El Cabildo de Tehuantepec estalló. Dos regidoras rompieron públicamente con la presidenta municipal Ana Cecilia Pérez Velázquez al denunciar parálisis administrativa, opacidad en el manejo de recursos y hasta la presunta falsificación de firma y sello oficial para validar actos de gobierno.
La primera denuncia fue hecha por la regidora de Desarrollo Económico, Remedios Molina Cisneros, quien en un video difundido a través de redes sociales acusó a la alcaldesa de negarse a convocar a sesiones de Cabildo, pese a que la Ley Orgánica Municipal obliga a sesionar al menos una vez por semana.
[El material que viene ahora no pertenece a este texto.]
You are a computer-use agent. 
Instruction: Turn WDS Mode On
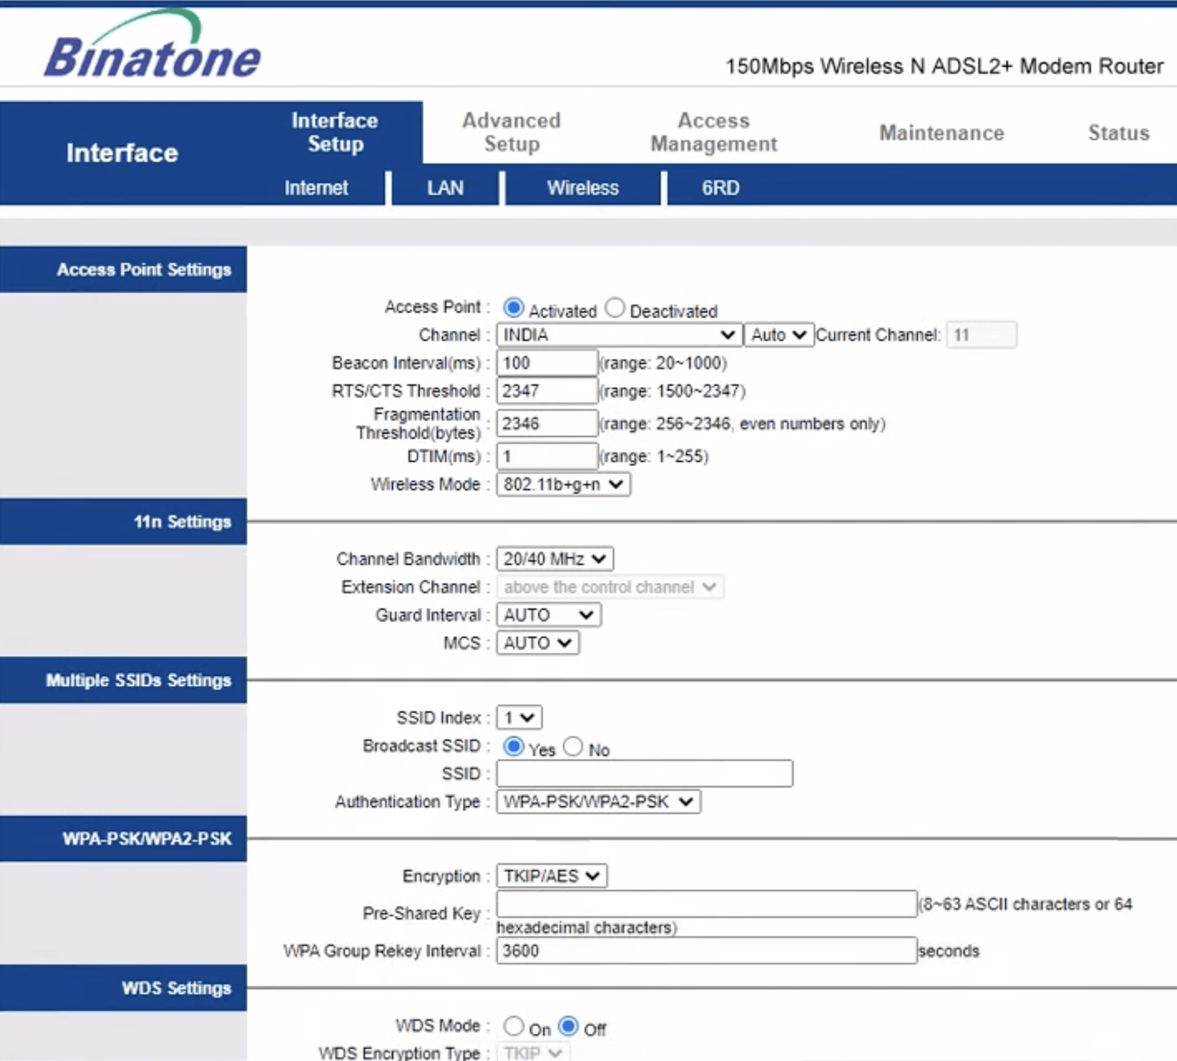pos(514,1026)
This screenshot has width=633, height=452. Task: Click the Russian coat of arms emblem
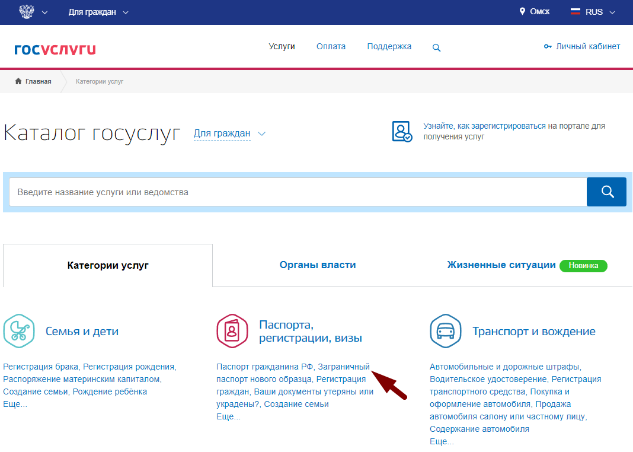27,11
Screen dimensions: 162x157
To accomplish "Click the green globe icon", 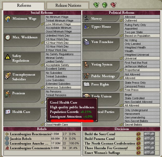I will (x=105, y=5).
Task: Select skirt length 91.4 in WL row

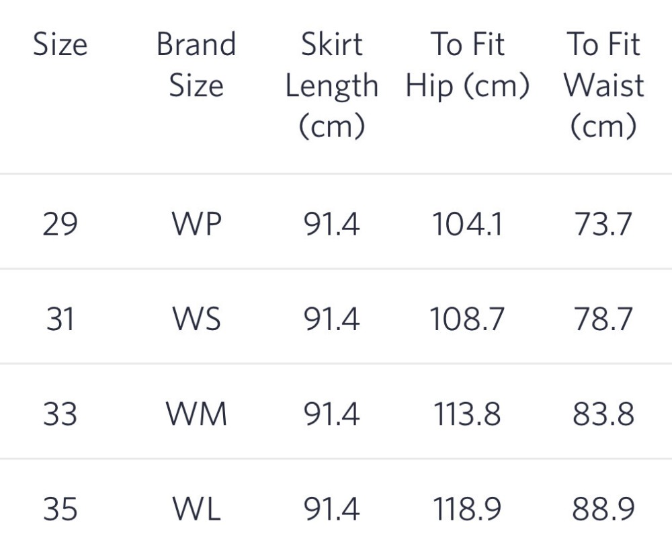Action: click(331, 510)
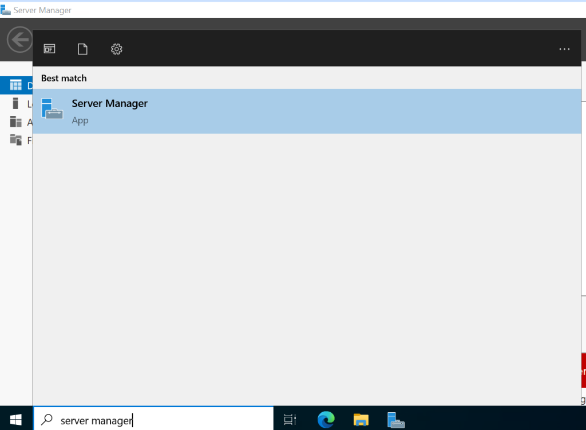586x430 pixels.
Task: Open File Explorer from the taskbar
Action: (x=361, y=419)
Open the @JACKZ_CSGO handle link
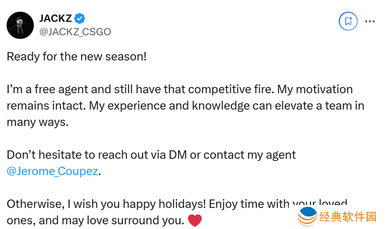Viewport: 385px width, 229px height. [x=75, y=32]
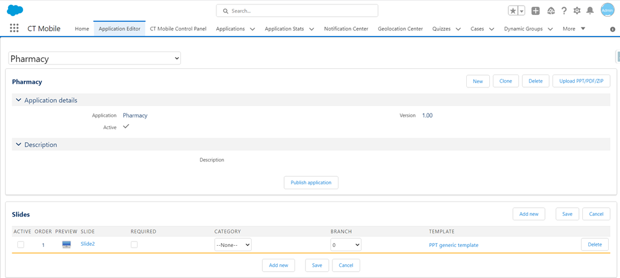620x278 pixels.
Task: Click the Salesforce cloud logo
Action: click(15, 10)

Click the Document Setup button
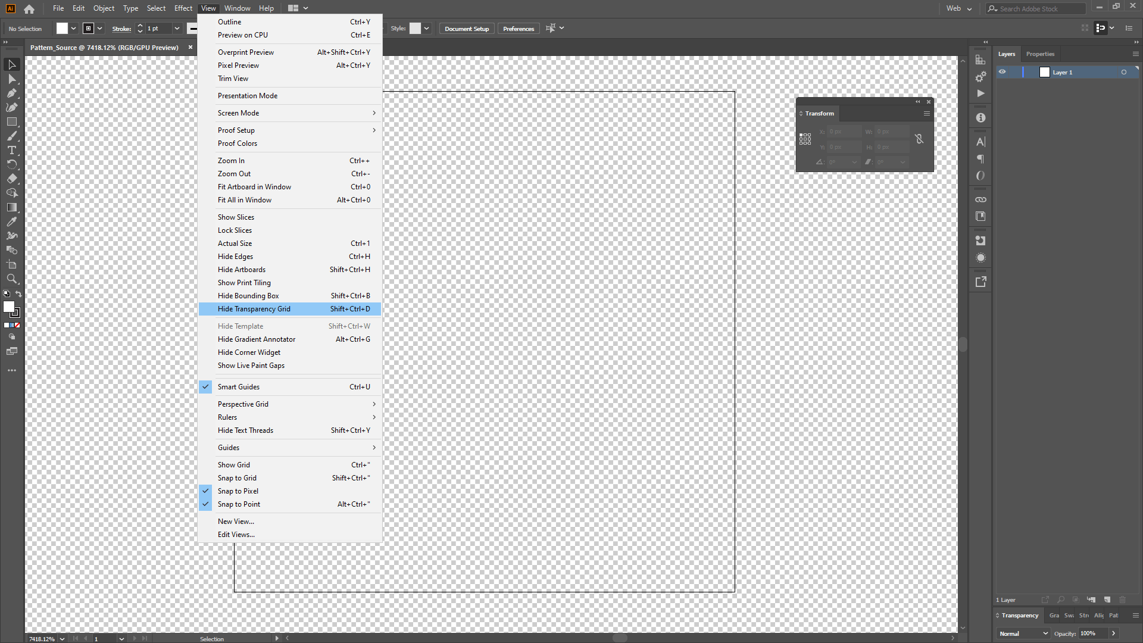coord(466,29)
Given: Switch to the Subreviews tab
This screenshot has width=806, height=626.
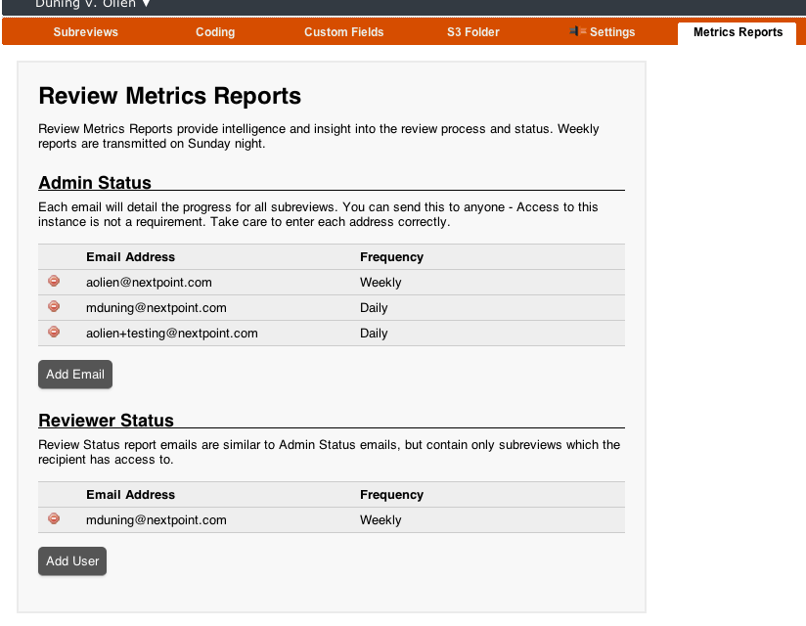Looking at the screenshot, I should [x=87, y=31].
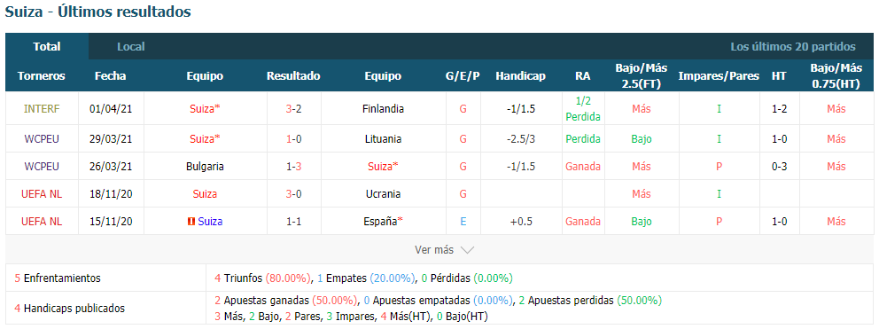The height and width of the screenshot is (329, 879).
Task: Open the Ucrania team link
Action: (383, 193)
Remedios Molina afirmó que ha presentado múltiples solicitudes formales sin respuesta y que incluso el Tribunal Electoral del Estado de Oaxaca habría ordenado las sesiones semanales, orden que, asegura, la presidenta desacata.
“Si no hay sesión de cabildo, no hay control. Si no hay sesión, la presidenta decide sola”, demandó.
A la crisis política se sumó una denuncia penal de la regidora Vania Talamantes Marín, quien presentó una denuncia formal ante la Fiscalía General del Estado de Oaxaca (FGEO) por la presunta falsificación de su firma y sello en oficios y actas oficiales que circulaban a su nombre sin autorización.
Según lo expuesto por la funcionaria, los documentos alterados habrían sido utilizados para validar trámites de obra pública, nombramientos y acuerdos administrativos del Ayuntamiento.
Mientras Molina tildó la administración como “un gobierno de fotos y fiestas” con calles abandonadas y sin transparencia “cada semana sin cabildo es una semana donde el dinero se gasta en lo oscurito”.
Subrayó que la Fiscalía deberá realizar peritajes grafoscópicos para deslindar responsabilidades por la falsificación denunciada.
Hasta el cierre de esta edición, la presidenta Ana Cecilia Pérez Velázquez no había fijado postura pública sobre ninguna de las dos acusaciones, ni respondió al llamado de este medio.